According to a 2000 landmark report by the U.S. Institute of Medicine, approximately 98,000 people die every year in the nation’s hospitals from medical errors and hospital-acquired infections. The North Shore-LIJ Patient Safety Institute’s comprehensive and innovative programs are aligned with the health system’s goal of zero tolerance for medical errors and infections throughout its 15 hospitals across Long Island, Queens, Manhattan and Staten Island.
Borrowing lessons learned in the aviation industry to train pilots with simulator technology to improve their performance and avoid catastrophes in the air, North Shore-LIJ is using a similar approach with its nurses and doctors, helping them improve their clinical and decision-making skills – and avoid serious medical errors in the hospital.

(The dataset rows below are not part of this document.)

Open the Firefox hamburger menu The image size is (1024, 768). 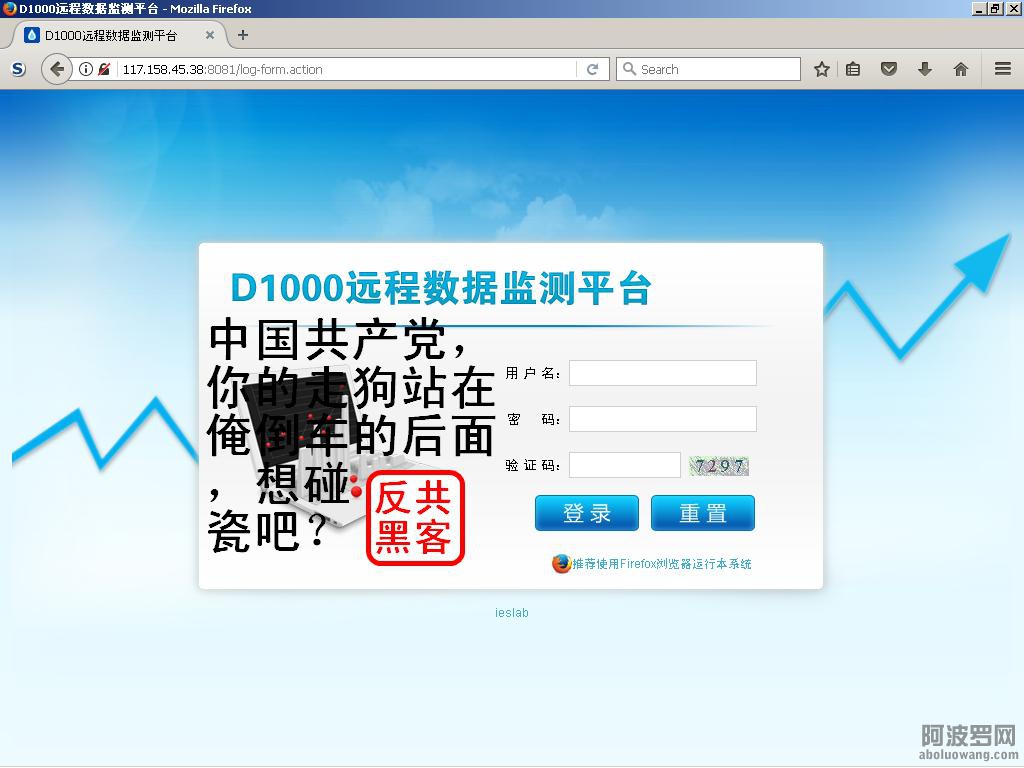pos(1002,69)
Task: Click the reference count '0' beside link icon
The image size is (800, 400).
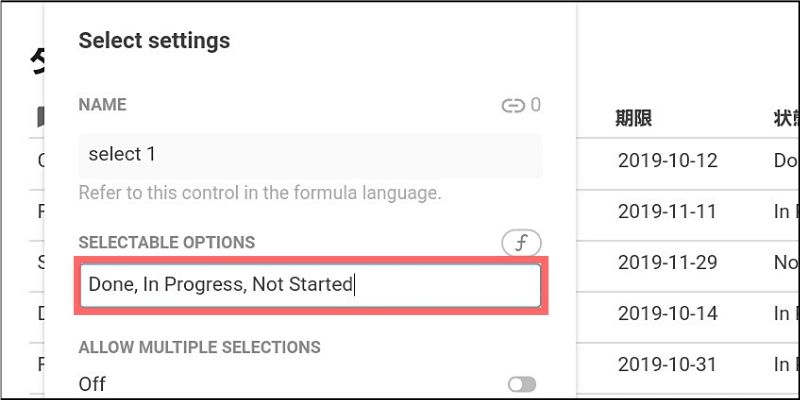Action: [536, 105]
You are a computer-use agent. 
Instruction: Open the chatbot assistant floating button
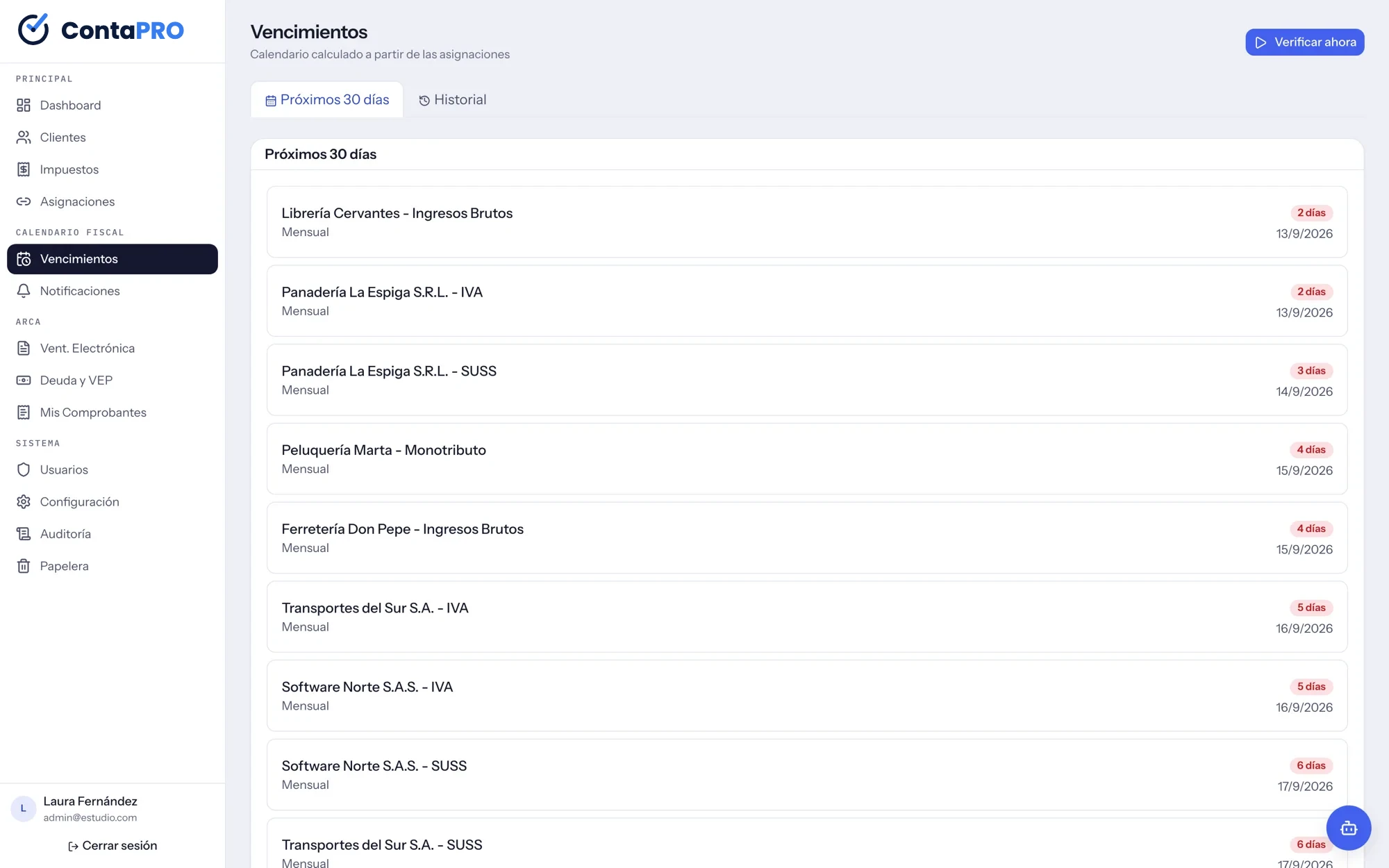click(1348, 828)
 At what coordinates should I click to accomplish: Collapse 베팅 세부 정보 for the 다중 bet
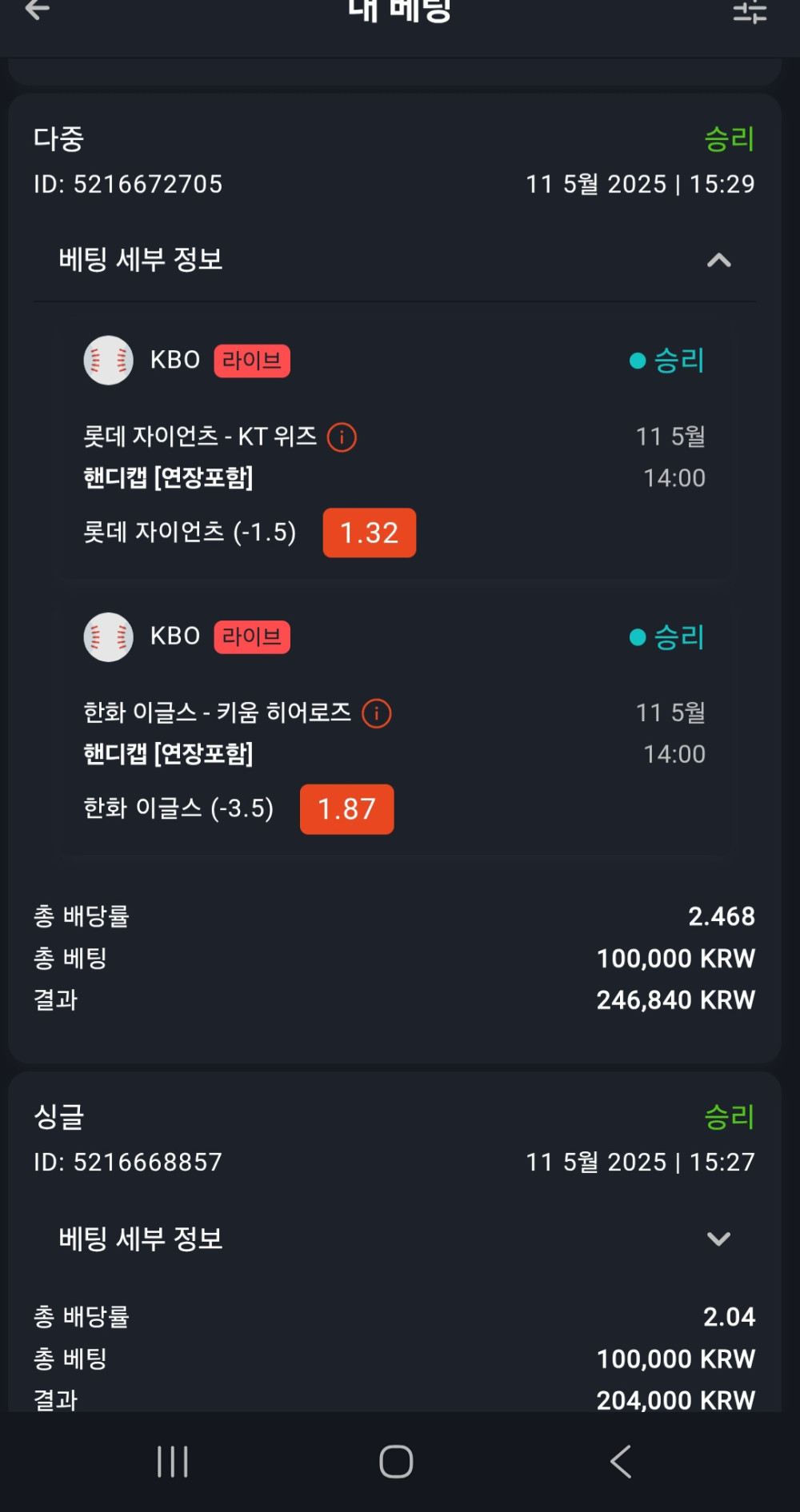[718, 260]
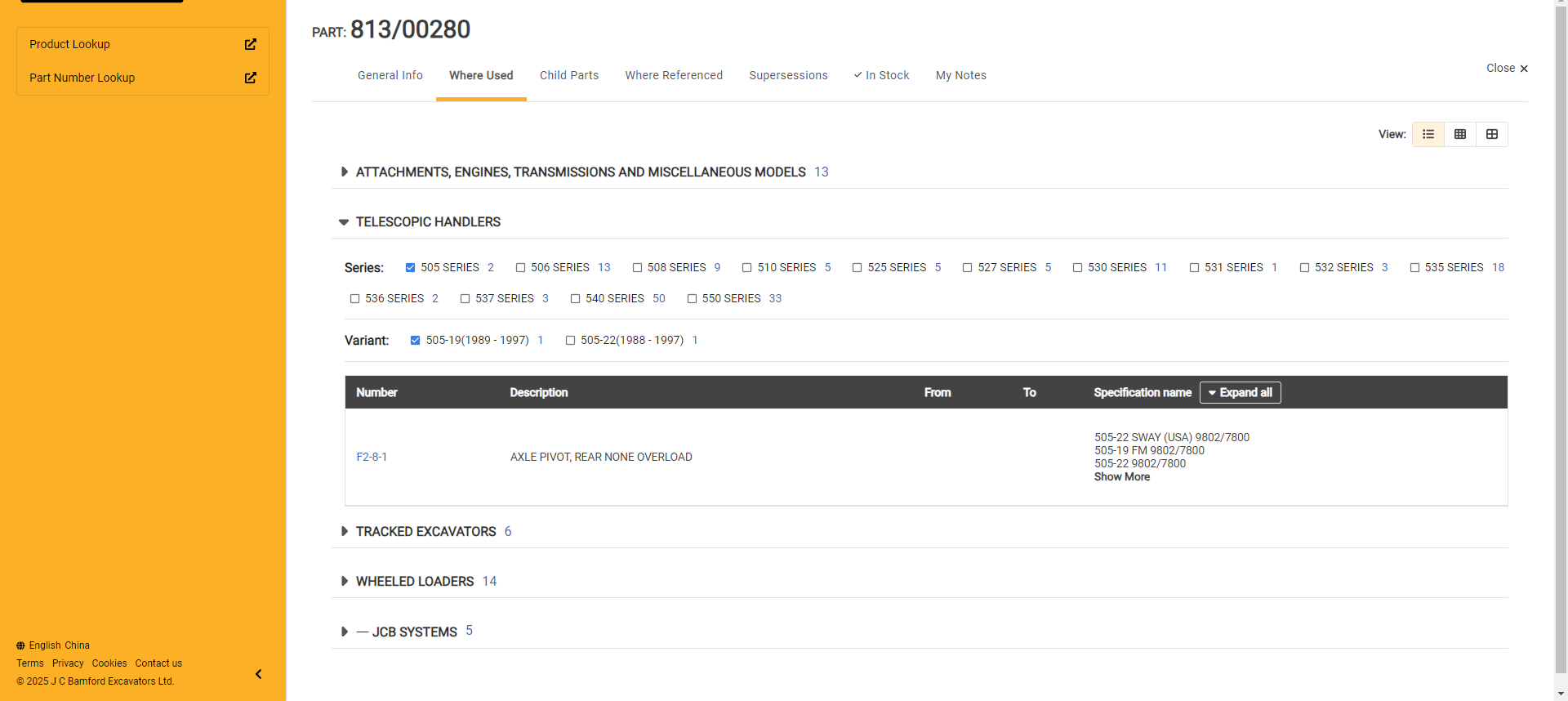
Task: Collapse sidebar with left chevron arrow
Action: tap(258, 674)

“This procedure training is radically different from traditional training,” declared Lawrence Smith, MD, chief medical officer at NSLIJ and founding dean of the Hofstra medical school. A major advantage is that the situations are reproducible and help teach students reliance and resilience in learning, as they put knowledge into training. “We are raising the bar for competency.”
“Health care is a team sport,” said Kathleen Gallo, PhD, RN, the health system’s chief learning officer. “At the Patient Safety Institute we emphasize that those who work in teams, train in teams, so communication and skills are learned in a realistic, fast-paced hospital setting, and practicing rare medical events become second nature.”
“Medical simulation allows us to put new doctors into critical situations that you would never allow them to get involved in with real patients,” said Dr. Smith. “Learning doesn’t happen without being emotionally engaged and the life-like mannequins replicate stressful medical scenarios, so the simulated setting is as real as it gets, and people will make mistakes.”
Dr. Smith said the debriefing sessions are equally important because this is when healthcare teams can critique their own performance.
“The power of simulation is to recreate rare medical events that you’d never be proficient in real practice,” added Dr. Smith. “The litmus test of a medical student is if you can put knowledge into action in real time under the most stressful situations.”
In summing up, Dowling concluded by saying “The health system PSI is a major investment in making our patients better and safer.